> EXERCISE INPUT
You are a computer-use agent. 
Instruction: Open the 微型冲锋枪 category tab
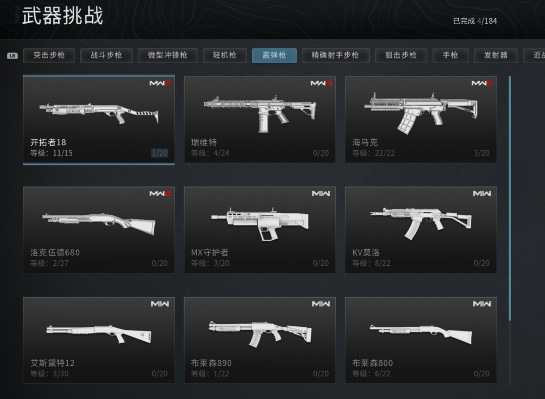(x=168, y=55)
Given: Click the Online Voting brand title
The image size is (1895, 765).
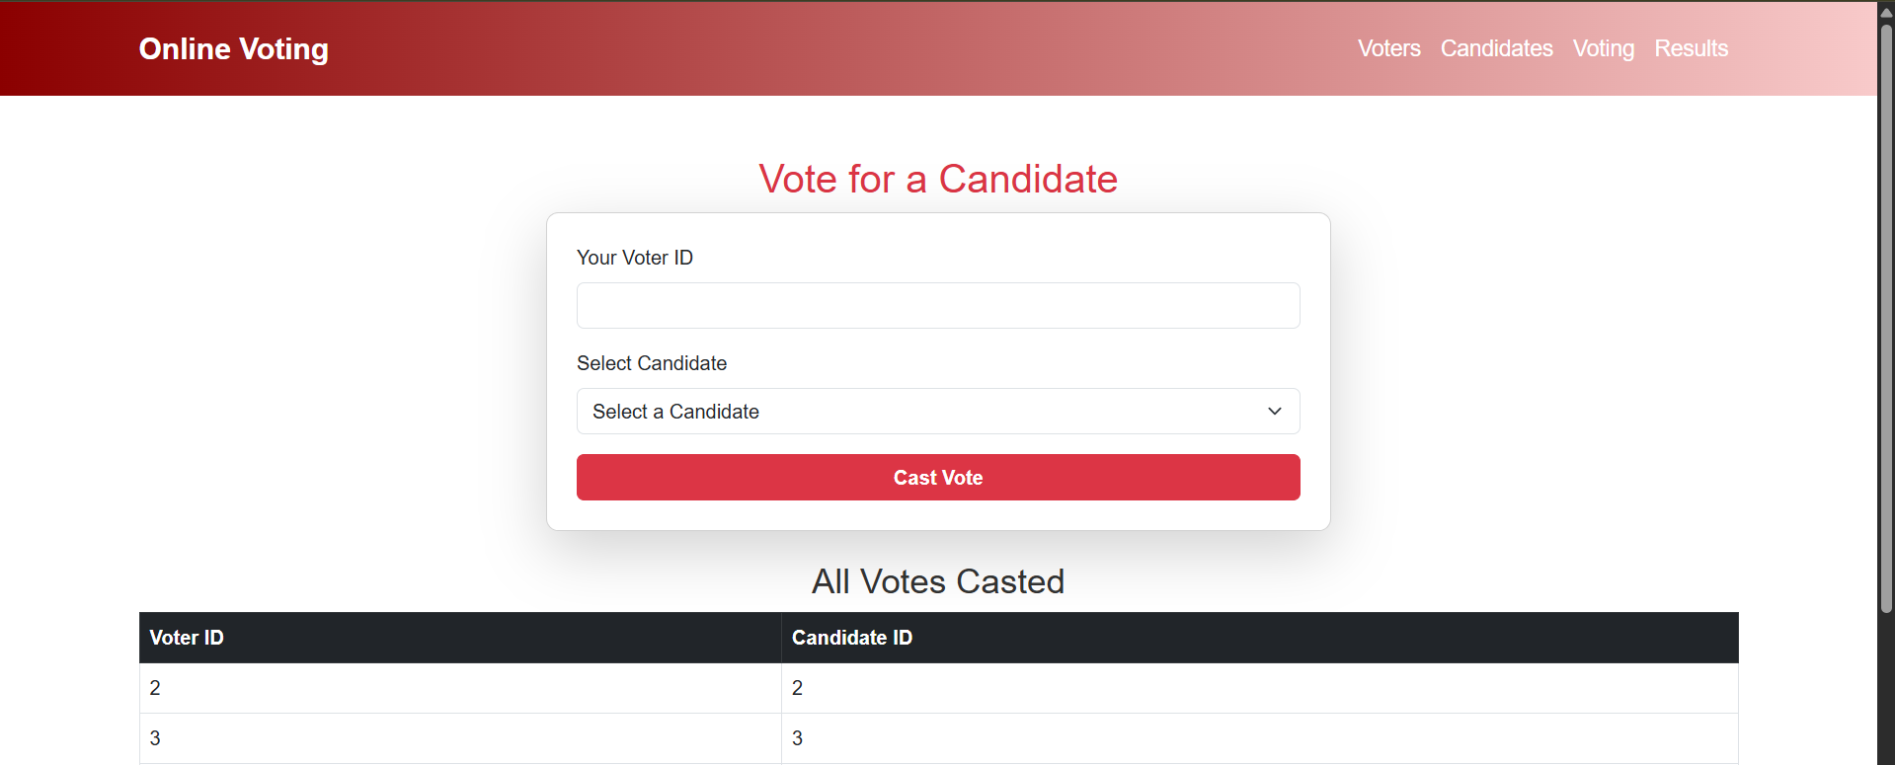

> WORK TO BE COMPLETED
Output exactly the lines from the one containing "Given: Click the Online Voting brand title" through the last line of the records above, both included, and leave out the pictures.

> EXERCISE OUTPUT
Given: Click the Online Voting brand title
The image size is (1895, 765).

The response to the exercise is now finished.